### YOUR OBJECTIVE
Set down, please, exactly the lines below that run from the line with "Where should I" to the line with "Choose the black-hat pirate captain hero", both lines included.

### AVAILABLE DATA
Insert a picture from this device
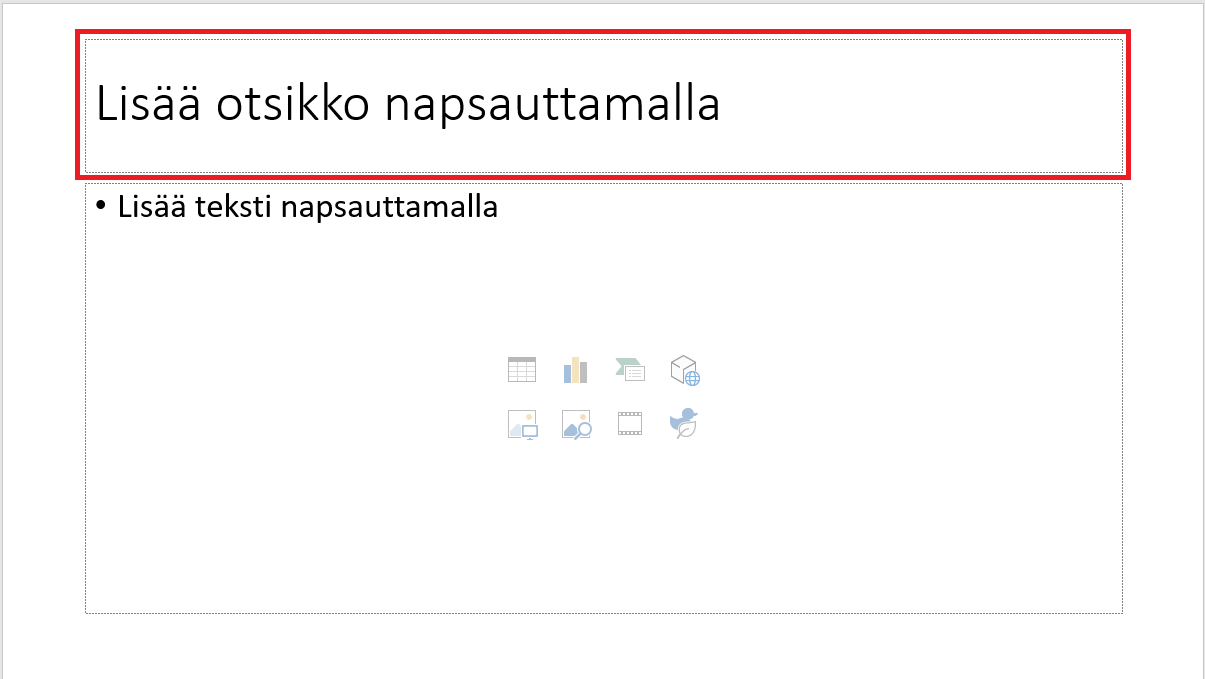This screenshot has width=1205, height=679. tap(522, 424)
...
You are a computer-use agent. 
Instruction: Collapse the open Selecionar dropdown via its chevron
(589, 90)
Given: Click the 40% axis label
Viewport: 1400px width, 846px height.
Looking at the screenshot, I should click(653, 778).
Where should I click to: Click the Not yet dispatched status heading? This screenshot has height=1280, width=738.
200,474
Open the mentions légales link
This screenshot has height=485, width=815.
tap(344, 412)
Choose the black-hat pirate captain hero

### EXPECTED ANSWER
Where should I click to: Click the Not yet dispatched status heading? This screenshot has height=1280, width=738.
200,474
Open the mentions légales link
This screenshot has height=485, width=815.
tap(344, 412)
Choose the black-hat pirate captain hero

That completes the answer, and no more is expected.